(EXERCISE MATERIAL Opens)

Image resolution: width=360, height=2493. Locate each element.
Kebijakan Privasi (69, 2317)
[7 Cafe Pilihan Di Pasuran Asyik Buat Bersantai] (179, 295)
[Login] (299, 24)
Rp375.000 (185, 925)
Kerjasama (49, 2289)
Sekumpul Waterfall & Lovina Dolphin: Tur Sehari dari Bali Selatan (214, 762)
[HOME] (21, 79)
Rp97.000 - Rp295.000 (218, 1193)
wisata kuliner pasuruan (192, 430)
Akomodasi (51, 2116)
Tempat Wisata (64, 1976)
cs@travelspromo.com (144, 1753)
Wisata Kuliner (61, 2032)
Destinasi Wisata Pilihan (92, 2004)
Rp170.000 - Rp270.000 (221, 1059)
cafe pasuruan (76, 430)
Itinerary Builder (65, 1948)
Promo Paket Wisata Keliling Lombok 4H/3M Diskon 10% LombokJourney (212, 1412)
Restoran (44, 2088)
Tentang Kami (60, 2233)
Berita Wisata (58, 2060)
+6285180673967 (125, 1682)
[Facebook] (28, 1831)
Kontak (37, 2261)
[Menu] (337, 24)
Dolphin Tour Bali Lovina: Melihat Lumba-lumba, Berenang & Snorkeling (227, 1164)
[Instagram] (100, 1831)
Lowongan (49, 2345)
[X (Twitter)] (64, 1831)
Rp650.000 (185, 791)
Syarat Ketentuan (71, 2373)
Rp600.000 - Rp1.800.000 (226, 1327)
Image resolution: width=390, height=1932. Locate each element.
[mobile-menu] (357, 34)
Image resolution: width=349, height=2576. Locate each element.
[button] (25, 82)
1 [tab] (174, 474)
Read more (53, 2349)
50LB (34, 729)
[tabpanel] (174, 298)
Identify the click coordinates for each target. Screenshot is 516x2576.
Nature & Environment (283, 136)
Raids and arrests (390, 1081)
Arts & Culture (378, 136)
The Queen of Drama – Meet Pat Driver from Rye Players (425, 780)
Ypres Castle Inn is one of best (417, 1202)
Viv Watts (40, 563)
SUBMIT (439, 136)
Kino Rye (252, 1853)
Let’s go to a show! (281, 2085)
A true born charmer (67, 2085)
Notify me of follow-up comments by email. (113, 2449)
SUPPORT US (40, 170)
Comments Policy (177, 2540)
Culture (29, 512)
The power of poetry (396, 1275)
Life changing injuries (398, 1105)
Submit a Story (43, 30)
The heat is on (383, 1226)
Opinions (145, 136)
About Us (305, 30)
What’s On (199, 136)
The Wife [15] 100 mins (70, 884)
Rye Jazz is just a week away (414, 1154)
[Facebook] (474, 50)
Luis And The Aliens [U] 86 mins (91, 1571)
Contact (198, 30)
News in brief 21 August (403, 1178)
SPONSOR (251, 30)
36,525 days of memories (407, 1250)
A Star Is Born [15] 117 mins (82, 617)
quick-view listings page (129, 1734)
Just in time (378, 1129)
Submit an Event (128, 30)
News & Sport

(EXERCISE MATERIAL Closes)

PROBLEM TO SOLVE:
Set down every entry again, word for word.

TASK SOLUTION:
Image resolution: width=360, height=2493. Locate each element.
Kebijakan Privasi (69, 2317)
[7 Cafe Pilihan Di Pasuran Asyik Buat Bersantai] (179, 295)
[Login] (299, 24)
Rp375.000 (185, 925)
Kerjasama (49, 2289)
Sekumpul Waterfall & Lovina Dolphin: Tur Sehari dari Bali Selatan (214, 762)
[HOME] (21, 79)
Rp97.000 - Rp295.000 (218, 1193)
wisata kuliner pasuruan (192, 430)
Akomodasi (51, 2116)
Tempat Wisata (64, 1976)
cs@travelspromo.com (144, 1753)
Wisata Kuliner (61, 2032)
Destinasi Wisata Pilihan (92, 2004)
Rp170.000 - Rp270.000 (221, 1059)
cafe pasuruan (76, 430)
Itinerary Builder (65, 1948)
Promo Paket Wisata Keliling Lombok 4H/3M Diskon 10% LombokJourney (212, 1412)
Restoran (44, 2088)
Tentang Kami (60, 2233)
Berita Wisata (58, 2060)
+6285180673967 (125, 1682)
[Facebook] (28, 1831)
Kontak (37, 2261)
[Menu] (337, 24)
Dolphin Tour Bali Lovina: Melihat Lumba-lumba, Berenang & Snorkeling (227, 1164)
[Instagram] (100, 1831)
Lowongan (49, 2345)
[X (Twitter)] (64, 1831)
Rp650.000 (185, 791)
Syarat Ketentuan (71, 2373)
Rp600.000 - Rp1.800.000 (226, 1327)
Image resolution: width=390, height=1932. Locate each element.
[mobile-menu] (357, 34)
Image resolution: width=349, height=2576. Locate each element.
[button] (25, 82)
1 [tab] (174, 474)
Read more (53, 2349)
50LB (34, 729)
[tabpanel] (174, 298)
Identify the click coordinates for each target. Screenshot is 516x2576.
Nature & Environment (283, 136)
Raids and arrests (390, 1081)
Arts & Culture (378, 136)
The Queen of Drama – Meet Pat Driver from Rye Players (425, 780)
Ypres Castle Inn is one of best (417, 1202)
Viv Watts (40, 563)
SUBMIT (439, 136)
Kino Rye (252, 1853)
Let’s go to a show! (281, 2085)
A true born charmer (67, 2085)
Notify me of follow-up comments by email. (113, 2449)
SUPPORT US (40, 170)
Comments Policy (177, 2540)
Culture (29, 512)
The power of poetry (396, 1275)
Life changing injuries (398, 1105)
Submit a Story (43, 30)
The heat is on (383, 1226)
Opinions (145, 136)
About Us (305, 30)
What’s On (199, 136)
The Wife [15] 100 mins (70, 884)
Rye Jazz is just a week away (414, 1154)
[Facebook] (474, 50)
Luis And The Aliens [U] 86 mins (91, 1571)
Contact (198, 30)
News in brief 21 August (403, 1178)
SPONSOR (251, 30)
36,525 days of memories (407, 1250)
A Star Is Born [15] 117 mins (82, 617)
quick-view listings page (129, 1734)
Just in time (378, 1129)
Submit an Event (128, 30)
News & Sport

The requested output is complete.